Starred review from September 1, 2012
This debut crime novel comprises three sequential novels (set in 1931, 1941, and 1951) revolving around the American writer Rosenkrantz and his beautiful, troubled wife Clothilde and written in the noir styles of Georges Simenon (1903-89), Raymond Chandler (1888-1959), and Jim Thompson (1906-77). It is a major accomplishment for this first-time author to effect three stylistic forms. But Winter does an extraordinary job. In Malniveau Prison, bleakness and despair pervade a grim prison in the French town of Verargent as numerous prisoners are murdered, including Clothilde's father. This precipitates a breakdown presaging her mental fragility in the subsequent stories. Falling Star is set in San Angelo (Los Angeles, probably), where Clothilde (Chloe) is starring in a movie, Rosenkrantz is the screenwriter having an affair with Clothilde's costar, and Foster is the investigator who solves the murder of the costar.
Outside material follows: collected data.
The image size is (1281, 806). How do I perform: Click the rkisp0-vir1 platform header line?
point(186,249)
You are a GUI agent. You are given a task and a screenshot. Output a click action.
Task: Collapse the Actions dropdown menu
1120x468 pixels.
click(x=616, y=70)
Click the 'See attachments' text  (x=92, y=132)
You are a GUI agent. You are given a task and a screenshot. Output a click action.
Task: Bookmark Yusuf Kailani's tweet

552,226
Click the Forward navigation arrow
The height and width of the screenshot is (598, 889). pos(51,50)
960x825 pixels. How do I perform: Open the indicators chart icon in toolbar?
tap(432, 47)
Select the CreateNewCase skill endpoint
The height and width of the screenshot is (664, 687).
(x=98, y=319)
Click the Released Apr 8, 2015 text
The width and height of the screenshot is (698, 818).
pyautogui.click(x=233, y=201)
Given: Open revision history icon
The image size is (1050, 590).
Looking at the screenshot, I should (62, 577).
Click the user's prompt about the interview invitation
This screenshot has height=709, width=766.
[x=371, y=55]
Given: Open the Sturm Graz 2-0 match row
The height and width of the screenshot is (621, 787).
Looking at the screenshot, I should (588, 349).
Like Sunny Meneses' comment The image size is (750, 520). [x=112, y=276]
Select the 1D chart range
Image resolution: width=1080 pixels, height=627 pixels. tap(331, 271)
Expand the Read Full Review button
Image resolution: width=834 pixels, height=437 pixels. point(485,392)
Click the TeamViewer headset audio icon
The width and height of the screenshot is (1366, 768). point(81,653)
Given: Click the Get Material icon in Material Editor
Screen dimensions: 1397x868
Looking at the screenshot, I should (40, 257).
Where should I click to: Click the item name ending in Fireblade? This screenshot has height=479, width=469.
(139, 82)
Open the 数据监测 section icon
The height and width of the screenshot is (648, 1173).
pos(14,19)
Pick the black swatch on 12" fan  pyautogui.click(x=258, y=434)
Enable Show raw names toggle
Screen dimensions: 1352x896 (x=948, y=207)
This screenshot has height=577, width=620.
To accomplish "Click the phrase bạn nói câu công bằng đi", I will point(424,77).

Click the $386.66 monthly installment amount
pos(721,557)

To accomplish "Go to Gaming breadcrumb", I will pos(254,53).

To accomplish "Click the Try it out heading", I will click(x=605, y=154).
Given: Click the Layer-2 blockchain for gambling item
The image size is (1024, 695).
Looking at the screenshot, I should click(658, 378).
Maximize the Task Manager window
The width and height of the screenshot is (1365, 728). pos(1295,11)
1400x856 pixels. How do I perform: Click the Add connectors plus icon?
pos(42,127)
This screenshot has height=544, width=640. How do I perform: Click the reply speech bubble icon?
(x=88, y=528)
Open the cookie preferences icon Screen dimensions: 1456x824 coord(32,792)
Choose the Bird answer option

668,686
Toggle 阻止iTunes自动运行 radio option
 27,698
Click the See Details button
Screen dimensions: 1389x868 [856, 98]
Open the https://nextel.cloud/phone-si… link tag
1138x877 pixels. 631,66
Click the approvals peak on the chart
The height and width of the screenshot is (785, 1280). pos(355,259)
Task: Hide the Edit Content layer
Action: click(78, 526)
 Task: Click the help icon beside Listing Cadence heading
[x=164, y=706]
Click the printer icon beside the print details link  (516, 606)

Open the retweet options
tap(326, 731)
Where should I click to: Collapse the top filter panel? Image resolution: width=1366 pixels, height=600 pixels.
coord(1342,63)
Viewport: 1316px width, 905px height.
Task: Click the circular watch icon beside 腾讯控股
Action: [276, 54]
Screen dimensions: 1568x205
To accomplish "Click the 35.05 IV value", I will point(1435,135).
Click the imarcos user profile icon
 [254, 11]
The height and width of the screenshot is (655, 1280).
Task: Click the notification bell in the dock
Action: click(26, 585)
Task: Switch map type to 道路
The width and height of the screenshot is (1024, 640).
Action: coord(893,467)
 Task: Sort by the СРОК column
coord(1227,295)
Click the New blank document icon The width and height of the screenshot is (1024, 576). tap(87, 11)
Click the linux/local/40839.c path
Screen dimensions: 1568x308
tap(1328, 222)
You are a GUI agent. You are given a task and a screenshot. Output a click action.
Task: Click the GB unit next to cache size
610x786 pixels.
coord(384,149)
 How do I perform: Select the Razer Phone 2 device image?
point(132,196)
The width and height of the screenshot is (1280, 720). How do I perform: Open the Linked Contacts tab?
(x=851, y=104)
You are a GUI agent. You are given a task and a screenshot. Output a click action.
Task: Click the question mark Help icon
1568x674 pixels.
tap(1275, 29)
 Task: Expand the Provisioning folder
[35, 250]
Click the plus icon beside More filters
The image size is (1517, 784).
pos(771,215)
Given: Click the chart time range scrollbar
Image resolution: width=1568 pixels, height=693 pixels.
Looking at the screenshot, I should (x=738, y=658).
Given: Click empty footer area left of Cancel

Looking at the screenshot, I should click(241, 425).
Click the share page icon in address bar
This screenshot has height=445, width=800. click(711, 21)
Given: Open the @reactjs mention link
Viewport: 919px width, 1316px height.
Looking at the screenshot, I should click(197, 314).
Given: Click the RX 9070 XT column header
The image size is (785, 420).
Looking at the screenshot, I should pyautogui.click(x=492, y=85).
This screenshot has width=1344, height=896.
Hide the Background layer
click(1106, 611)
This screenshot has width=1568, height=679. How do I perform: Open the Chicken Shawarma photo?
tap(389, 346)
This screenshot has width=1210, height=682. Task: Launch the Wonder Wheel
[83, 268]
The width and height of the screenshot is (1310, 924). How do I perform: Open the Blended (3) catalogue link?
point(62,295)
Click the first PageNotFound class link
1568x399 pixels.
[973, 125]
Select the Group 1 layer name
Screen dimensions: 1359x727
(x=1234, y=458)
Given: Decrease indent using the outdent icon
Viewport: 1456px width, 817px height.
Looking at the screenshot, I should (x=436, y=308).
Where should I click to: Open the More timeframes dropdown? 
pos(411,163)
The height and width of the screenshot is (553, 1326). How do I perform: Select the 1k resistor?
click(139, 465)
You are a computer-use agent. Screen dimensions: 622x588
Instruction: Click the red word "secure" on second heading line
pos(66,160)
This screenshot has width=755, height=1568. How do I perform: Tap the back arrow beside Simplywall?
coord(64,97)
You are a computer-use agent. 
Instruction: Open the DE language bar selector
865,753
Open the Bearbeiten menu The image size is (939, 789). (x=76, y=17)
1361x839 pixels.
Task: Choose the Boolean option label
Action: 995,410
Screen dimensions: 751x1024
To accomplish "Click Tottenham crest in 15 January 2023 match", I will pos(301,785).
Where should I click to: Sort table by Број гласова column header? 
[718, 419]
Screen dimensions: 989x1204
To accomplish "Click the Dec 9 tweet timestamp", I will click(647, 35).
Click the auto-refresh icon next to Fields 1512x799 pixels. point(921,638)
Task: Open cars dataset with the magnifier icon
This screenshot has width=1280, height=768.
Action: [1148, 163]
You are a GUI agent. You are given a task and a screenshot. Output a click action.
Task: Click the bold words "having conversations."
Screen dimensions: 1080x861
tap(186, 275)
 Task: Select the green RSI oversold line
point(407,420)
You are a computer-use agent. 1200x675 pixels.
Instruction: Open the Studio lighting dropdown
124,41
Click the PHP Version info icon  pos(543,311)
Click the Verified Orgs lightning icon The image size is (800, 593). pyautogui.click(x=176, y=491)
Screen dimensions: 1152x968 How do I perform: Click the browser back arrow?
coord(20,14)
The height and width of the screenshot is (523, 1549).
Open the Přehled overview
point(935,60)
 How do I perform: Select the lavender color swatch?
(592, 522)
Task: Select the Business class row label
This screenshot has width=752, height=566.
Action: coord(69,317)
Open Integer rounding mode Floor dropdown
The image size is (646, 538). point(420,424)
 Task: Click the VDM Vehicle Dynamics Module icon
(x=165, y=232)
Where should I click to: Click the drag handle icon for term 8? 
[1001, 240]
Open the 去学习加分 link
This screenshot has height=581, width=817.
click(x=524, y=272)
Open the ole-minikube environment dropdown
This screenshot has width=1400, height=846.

The final novel, Police at the Funeral, is the most impressive and disturbing. Rosenkrantz leads a dissipated existence and Clothilde is in permanent psychiatric care. After accidently killing his son, Rosenkrantz commits multiple murders to conceal this act. Rosenkrantz's internal narration in which he justifies yet despairs over his actions, is compulsive reading. VERDICT A brilliant evocation of three distinct masters of bleak noir fiction, handled deftly with panache.--Seamus Scanlon, Ctr. for Worker Education, CUNY
Copyright 2012 Library Journal, LLC Used with permission.
Starred review from May 1, 2012
Hard Case Crime originals are notable for capturing the feel of pulp classics without slavish imitationwhich makes this first novel somewhat unusual. Winter, a literary detective and former bookseller, tells an epic tale in the form of three novels written in the style of three different crime-fiction legends. Book 1, Malniveau Prison, channels Georges Simenon as Chief Inspector Pelleter tries to deduce how a murdered prisoner escaped the prison walls. Book 2, The Falling Star, is the Chandleresque story of a private eye, Dennis Foster, who's hired to reassure a paranoid movie star and maybe take the rap for a murder. A recurring character in both books is Shem Rosenkrantz, an American writer who first seeks seclusion in France and then squanders his talents in Hollywood. In book 3, Police at the Funeral, Rosenkrantz takes over the narration with the voice of a washed-up Jim Thompson protagonist, and, as he unravels, we see how the stories are stitched together. This is audacious and astonishingly executed. Winter understands the difference between mimicry and interpretation and opts for the latter, capturing the writers' voices, not merely their vocal tics. What might seem at first like an amusing exercise for crime-fiction buffs becomes by the end immersive, exhilarating, and revelatory.(Reprinted with permission of Booklist, copyright 2012, American Library Association.)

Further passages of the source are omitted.